> Goal of the exercise
In the records that follow, locate every line with "agent" and extract it.

::: Available records :::

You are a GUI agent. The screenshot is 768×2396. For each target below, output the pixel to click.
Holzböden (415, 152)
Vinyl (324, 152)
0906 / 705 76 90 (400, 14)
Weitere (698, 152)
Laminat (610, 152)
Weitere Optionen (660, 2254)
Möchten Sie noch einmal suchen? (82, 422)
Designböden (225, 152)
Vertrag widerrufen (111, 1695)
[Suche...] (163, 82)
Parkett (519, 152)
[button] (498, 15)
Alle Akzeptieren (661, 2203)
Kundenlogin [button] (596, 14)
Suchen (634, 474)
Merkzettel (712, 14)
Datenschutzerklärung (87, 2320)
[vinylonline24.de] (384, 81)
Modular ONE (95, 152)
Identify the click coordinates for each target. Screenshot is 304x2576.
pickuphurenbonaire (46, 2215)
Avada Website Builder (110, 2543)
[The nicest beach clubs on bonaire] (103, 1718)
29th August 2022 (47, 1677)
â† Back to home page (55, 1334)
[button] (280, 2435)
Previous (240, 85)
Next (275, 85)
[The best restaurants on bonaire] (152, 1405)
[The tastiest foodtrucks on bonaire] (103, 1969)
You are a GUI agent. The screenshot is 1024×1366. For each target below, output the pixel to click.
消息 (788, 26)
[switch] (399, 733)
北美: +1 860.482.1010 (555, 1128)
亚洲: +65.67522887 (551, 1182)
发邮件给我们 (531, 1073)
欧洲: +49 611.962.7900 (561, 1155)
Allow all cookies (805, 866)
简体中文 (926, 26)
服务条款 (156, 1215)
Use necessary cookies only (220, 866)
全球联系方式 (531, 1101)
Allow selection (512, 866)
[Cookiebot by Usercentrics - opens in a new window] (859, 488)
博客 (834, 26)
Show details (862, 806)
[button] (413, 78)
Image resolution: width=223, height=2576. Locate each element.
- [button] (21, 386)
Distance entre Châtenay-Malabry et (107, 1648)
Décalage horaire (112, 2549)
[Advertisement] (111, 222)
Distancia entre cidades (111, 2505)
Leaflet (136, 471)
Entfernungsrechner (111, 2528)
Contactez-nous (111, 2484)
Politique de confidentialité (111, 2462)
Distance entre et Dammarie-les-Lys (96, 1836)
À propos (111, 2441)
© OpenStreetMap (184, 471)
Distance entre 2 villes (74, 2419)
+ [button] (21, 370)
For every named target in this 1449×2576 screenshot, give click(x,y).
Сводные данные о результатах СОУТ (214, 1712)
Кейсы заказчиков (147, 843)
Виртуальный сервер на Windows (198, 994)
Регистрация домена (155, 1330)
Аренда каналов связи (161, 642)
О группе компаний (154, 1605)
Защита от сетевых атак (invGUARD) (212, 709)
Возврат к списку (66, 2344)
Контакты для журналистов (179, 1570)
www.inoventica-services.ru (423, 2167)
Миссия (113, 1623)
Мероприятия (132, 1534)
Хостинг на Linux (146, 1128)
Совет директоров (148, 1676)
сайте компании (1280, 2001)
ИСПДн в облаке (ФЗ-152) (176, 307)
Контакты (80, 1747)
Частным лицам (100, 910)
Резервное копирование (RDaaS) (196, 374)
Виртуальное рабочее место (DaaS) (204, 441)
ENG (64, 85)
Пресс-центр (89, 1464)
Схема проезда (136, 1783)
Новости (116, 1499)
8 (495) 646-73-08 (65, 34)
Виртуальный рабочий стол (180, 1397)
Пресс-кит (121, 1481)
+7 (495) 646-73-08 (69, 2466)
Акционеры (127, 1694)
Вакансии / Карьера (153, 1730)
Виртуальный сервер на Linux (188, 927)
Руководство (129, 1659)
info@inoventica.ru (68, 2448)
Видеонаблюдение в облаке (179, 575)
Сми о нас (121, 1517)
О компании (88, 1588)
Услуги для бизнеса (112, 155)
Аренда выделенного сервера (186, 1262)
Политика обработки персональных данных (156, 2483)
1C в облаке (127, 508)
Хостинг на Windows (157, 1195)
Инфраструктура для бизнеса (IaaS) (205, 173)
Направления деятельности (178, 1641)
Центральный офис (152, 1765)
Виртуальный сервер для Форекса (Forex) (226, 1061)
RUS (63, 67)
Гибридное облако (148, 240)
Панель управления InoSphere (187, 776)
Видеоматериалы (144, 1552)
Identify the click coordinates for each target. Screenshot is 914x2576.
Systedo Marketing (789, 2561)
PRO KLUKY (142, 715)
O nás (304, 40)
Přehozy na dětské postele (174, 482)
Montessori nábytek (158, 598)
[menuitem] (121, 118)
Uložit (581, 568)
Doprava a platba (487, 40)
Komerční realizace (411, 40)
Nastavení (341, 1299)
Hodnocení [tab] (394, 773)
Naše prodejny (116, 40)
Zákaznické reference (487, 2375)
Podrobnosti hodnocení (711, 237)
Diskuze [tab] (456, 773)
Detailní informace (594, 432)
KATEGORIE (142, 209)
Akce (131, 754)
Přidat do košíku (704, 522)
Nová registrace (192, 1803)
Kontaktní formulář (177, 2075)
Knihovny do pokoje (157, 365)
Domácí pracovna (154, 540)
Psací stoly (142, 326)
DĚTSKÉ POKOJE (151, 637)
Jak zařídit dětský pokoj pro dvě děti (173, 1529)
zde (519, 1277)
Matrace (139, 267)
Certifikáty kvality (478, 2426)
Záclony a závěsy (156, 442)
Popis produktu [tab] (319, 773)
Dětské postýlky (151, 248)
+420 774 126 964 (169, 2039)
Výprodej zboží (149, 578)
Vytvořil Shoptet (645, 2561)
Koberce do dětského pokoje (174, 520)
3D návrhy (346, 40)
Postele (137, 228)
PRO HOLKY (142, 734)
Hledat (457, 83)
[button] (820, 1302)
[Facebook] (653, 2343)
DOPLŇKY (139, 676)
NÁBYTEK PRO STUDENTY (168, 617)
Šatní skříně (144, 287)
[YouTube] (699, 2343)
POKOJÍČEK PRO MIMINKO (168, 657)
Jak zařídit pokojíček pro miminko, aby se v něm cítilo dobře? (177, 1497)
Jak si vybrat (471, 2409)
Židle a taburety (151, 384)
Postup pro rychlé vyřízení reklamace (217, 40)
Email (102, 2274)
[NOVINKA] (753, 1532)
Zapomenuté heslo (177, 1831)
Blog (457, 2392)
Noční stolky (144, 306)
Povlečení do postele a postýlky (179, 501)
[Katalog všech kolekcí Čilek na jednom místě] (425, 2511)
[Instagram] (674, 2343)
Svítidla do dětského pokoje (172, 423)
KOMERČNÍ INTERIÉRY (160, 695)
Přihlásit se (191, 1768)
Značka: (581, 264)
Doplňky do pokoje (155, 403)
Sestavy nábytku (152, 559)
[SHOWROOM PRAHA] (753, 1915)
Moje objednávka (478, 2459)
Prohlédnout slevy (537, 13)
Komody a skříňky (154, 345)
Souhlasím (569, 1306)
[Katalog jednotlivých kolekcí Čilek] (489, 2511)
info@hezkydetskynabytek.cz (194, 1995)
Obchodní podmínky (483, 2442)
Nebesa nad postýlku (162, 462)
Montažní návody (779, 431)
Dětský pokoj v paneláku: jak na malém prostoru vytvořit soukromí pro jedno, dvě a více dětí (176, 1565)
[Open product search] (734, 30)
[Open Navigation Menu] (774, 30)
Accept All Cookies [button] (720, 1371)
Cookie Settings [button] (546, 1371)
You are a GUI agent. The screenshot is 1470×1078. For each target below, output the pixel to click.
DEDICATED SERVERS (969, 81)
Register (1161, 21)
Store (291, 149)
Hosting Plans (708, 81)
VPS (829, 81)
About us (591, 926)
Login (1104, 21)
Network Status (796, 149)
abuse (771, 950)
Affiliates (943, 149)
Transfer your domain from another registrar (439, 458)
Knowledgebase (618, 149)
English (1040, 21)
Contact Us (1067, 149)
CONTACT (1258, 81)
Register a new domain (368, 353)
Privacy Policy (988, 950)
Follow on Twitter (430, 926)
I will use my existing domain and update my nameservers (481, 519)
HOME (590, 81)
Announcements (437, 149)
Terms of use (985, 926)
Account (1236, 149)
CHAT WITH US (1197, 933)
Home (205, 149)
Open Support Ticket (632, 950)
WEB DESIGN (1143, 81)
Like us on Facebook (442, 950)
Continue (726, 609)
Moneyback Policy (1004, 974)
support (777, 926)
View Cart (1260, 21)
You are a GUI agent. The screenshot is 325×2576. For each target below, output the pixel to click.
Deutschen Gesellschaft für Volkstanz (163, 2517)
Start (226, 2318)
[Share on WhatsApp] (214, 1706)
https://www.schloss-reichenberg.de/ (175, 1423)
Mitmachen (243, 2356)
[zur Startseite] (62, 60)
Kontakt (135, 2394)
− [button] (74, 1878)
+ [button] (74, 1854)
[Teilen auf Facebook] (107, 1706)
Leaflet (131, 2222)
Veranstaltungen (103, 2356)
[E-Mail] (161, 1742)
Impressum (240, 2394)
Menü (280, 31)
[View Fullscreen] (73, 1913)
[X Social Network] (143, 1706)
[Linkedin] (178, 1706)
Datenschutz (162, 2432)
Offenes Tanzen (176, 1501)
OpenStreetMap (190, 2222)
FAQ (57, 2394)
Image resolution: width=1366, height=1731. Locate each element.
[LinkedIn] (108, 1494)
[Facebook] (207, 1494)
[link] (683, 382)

:::

> Solution to the problem
You are a GUI agent. The screenshot is 768×2396. For each target below, output the pixel to click.
You are a GUI agent. The screenshot is 1024×1366. For each target below, output the pixel to click.
You are a GUI agent. The screenshot is 1470×1078. For each target below, output the pixel to click.
You are a GUI agent. The screenshot is 325×2576. For each target below, output the pixel to click.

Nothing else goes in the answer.